Hello Millionaire, What's popping my buddy? What I highlighted in orange solves every problem regarding trading. What that in orange, who cares how often the systems loses. Well, I care, but you get my point.
Personally if i could get 100 good signals a month and so have 95% winning months. Trading would be a lot easier. There would be less emotional suffering along the way! Sadly i am no where near 95% winning months, more like 66% winning months. What 66% winning months means is i can sometimes have 4 or 5 losing months in a row. You might say, who cares as long as you make money in the end, but living through 4 or 5 losing months in a row is never pleasant. Obviously better to win 90% of months and rarely if ever have more than 2 losing months in a row. The Rentec Medallion fund has almost 90% winning months, and a sharpe ratio of almost 3. Way above most other funds..
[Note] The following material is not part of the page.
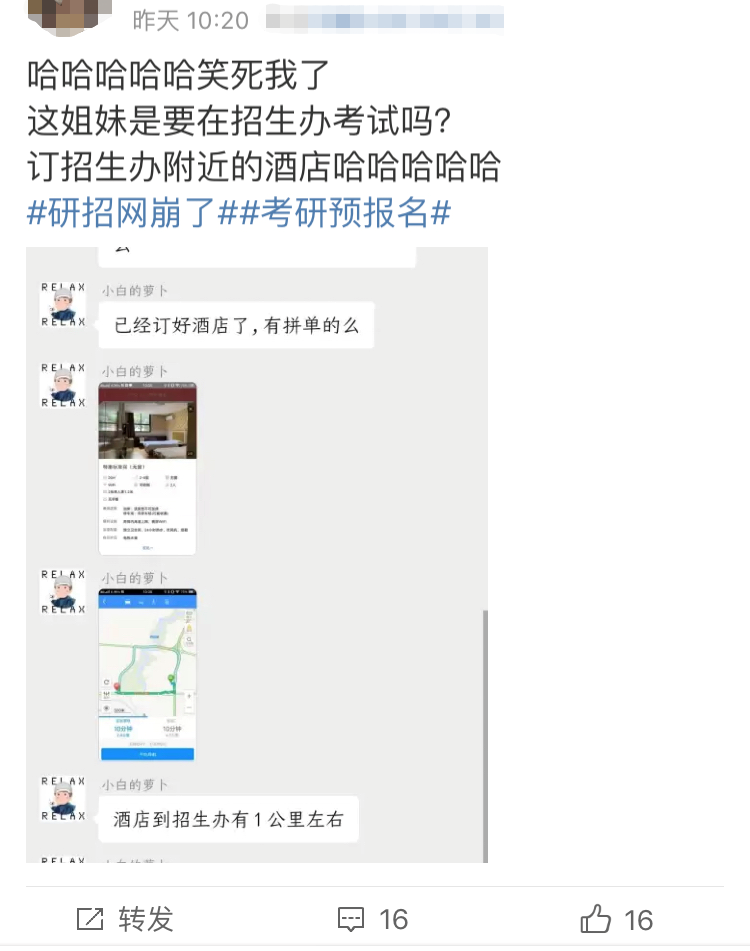Tap the repost share icon

[90, 919]
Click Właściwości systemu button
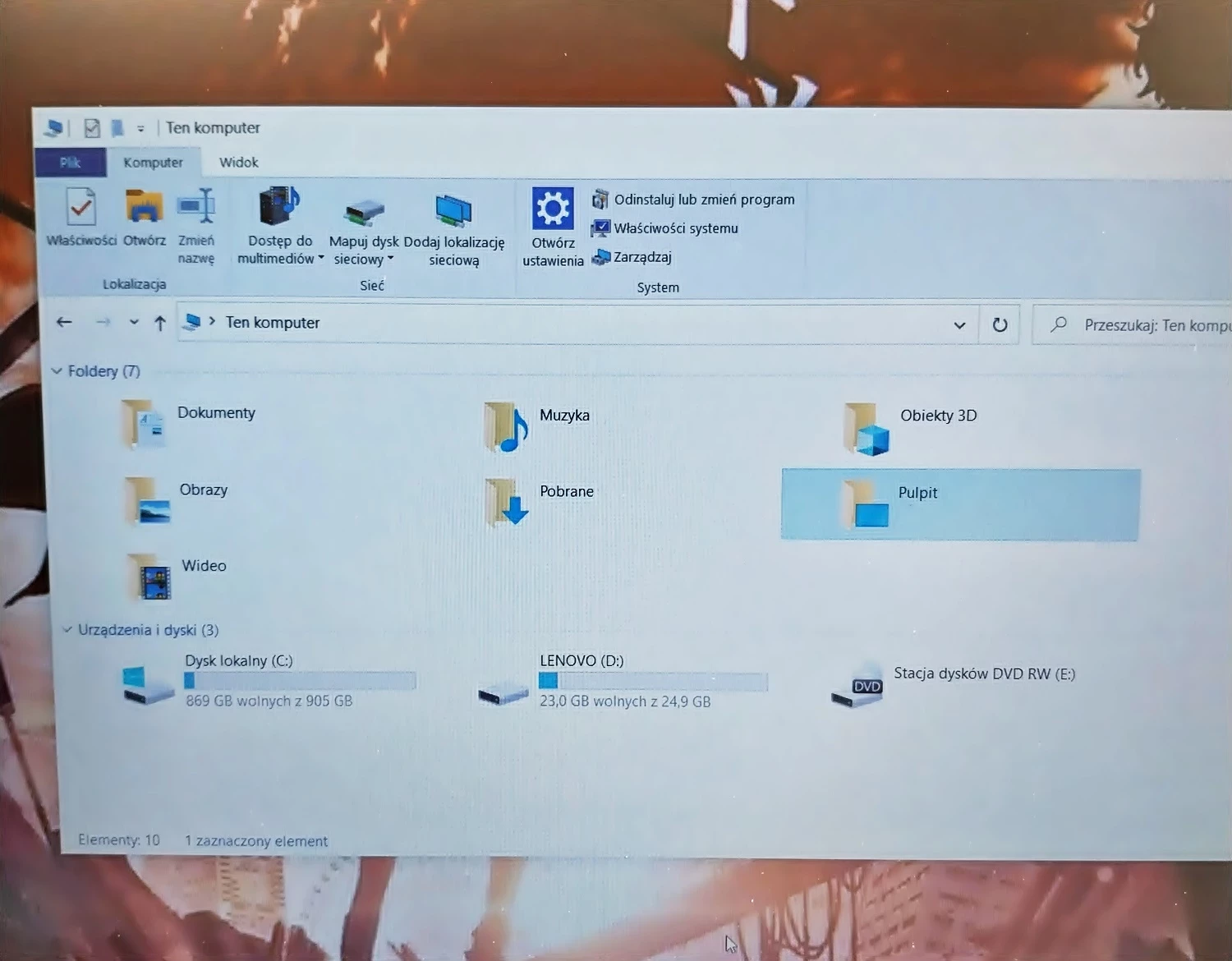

Actually, the answer is MAYBE. Once you have a rule-based system, you will have several, dozens. Then the question becomes which ones to run, for how long, with which parameters, and why. You do not have infinite capital nor infinite computing time. So in this sense you are pushing the problem up the ladder. This article touches on the concept. https://towardsdatascience.com/bayesian-optimization-in-trading-77202ffed530. For those who are less schooled, one can think about Baysian system as a reduction of the problem into "find the optimal real number between 0 and 1. But of course there are MORE than an infinite number of possibilities, i.e aleph-nought.
Your edge will come from these sentences: - Technical Analysis books will only serve you to lift monitors or as door stoppers. The thicker the better. - Study Game Theory - Study Money Management in Trading - Study Risk Management in Trading - Learn one of these programming languages: c++, c# or Java Let me know when you are ready to send me that percentage and I will knock your door to collect it.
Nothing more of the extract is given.